Sikap Toleransi, Kunci Persatuan dan Kerukunan Bangsa

Millennial optimistis akan keberagaman

Jakarta, IDN Times – Menjelang Hari Ulang Tahun Ke-74 Kemerdekaan Republik Indonesia, IDN Research Institute dan IDN Times membuat survei daring, dengan tema toleransi. Survei ini berangkat dari pertanyaan: Setelah 74 tahun Indonesia merdeka, apa definisi atau pandangan millennial tentang toleransi? Jika kita mengetik kata “toleransi” di laman mesin pencari di internet, maka kata ini identik dengan toleransi agama. Fenomena ini juga terjadi untuk global.

Survei daring yang dilakukan pada bulan Juli 2019 mendapatkan respons dari 438 responden, yang berada di 28 provinsi. Responden paling banyak berusia 20-27 tahun. Pertanyaan disampaikan secara terbuka maupun pilihan berganda, untuk lebih memahami apa yang dimaksud sebagai sikap dan makna toleransi di mata millennial.

Dalam survei ini, karyawan swasta merupakan responden terbanyak dengan perolehan angka 38,8 persen, diikuti oleh mahasiswa dengan angka 36,8 persen, selanjutnya ada wira usaha dengan angka 10 persen, dan job seeker atau pencari kerja serta pegawai pemerintah yang mengikuti survei ini sebesar 8 persen dan 6,4 persen.

Data kualitatif yang masuk dari jawaban survei, kata “menghargai” adalah kata kerja yang paling banyak disebutkan, disusul dengan kata “menghormati”, “menerima” dan kata “memahami”.

......

* Arahan Singkat 1
Terjemahkan kalimat "Responden paling banyak berusia 20-27 tahun." dari teks tentang survei toleransi millennial ke dalam bahasa Inggris.
* Arahan Singkat 2
Menurut teks tentang survei toleransi millennial, berapa responden yang ikut dalam survei daring bulan Juli 2019?
* Arahan Singkat 3
Lanjutkan teks tentang survei toleransi millennial mulai dari kalimat terakhirnya.

* Data yang Diberikan

......

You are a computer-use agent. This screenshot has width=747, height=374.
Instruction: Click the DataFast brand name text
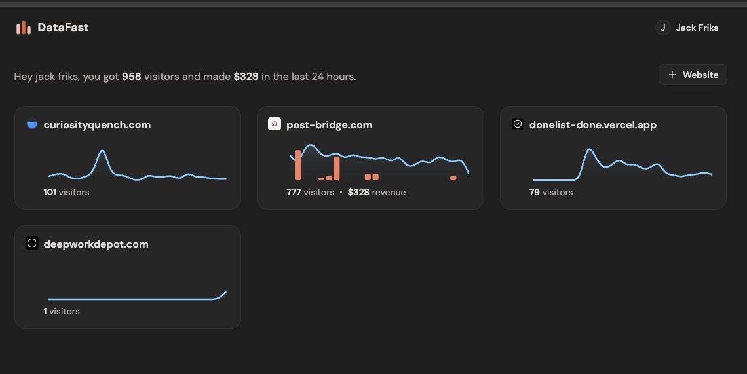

......

* Jawaban Tertulis 1
Most of the respondents were aged 20-27.

* Jawaban Tertulis 2
438 responden.

* Jawaban Tertulis 3
Untuk kata benda yang muncul dalam mendefinisikan toleransi, paling banyak muncul kata “sikap”, disusul dengan “perbedaan”, kata “ras”, dan kata “agama”. Jika dirangkai berdasarkan kata kerja dan kata benda yang muncul paling banyak, hasilnya definisi toleransi menurut millennial yang menjadi responden adalah: “Sikap menghargai perbedaan ras, agama, dan pendapat sesama.”

Dari survei ini, dalam hal perilaku toleransi terdapat lima tipe toleransi yang umum dijumpai dalam kehidupan sehari-hari. Pertama toleransi pikiran atau toleransi terhadap perbedaan pendapat atau ide, kedua toleransi sosial atau toleransi terhadap perbedaan status sosial, ketiga toleransi agama, keempat toleransi terhadap jenis kelamin, dan terakhir toleransi terhadap perbedaan ras.

Responden diminta untuk menilai perilaku yang menggambarkan toleransi jika dikaitkan dengan lima jenis toleransi di atas. Seperti tetap mendengarkan pendapat teman hingga selesai walaupun mereka tidak setuju dengan pendapat yang sedang disampaikan, contoh perilaku ini termasuk dalam perilaku toleransi pikiran dan menduduki pilihan terbanyak responden dengan angka 28 persen.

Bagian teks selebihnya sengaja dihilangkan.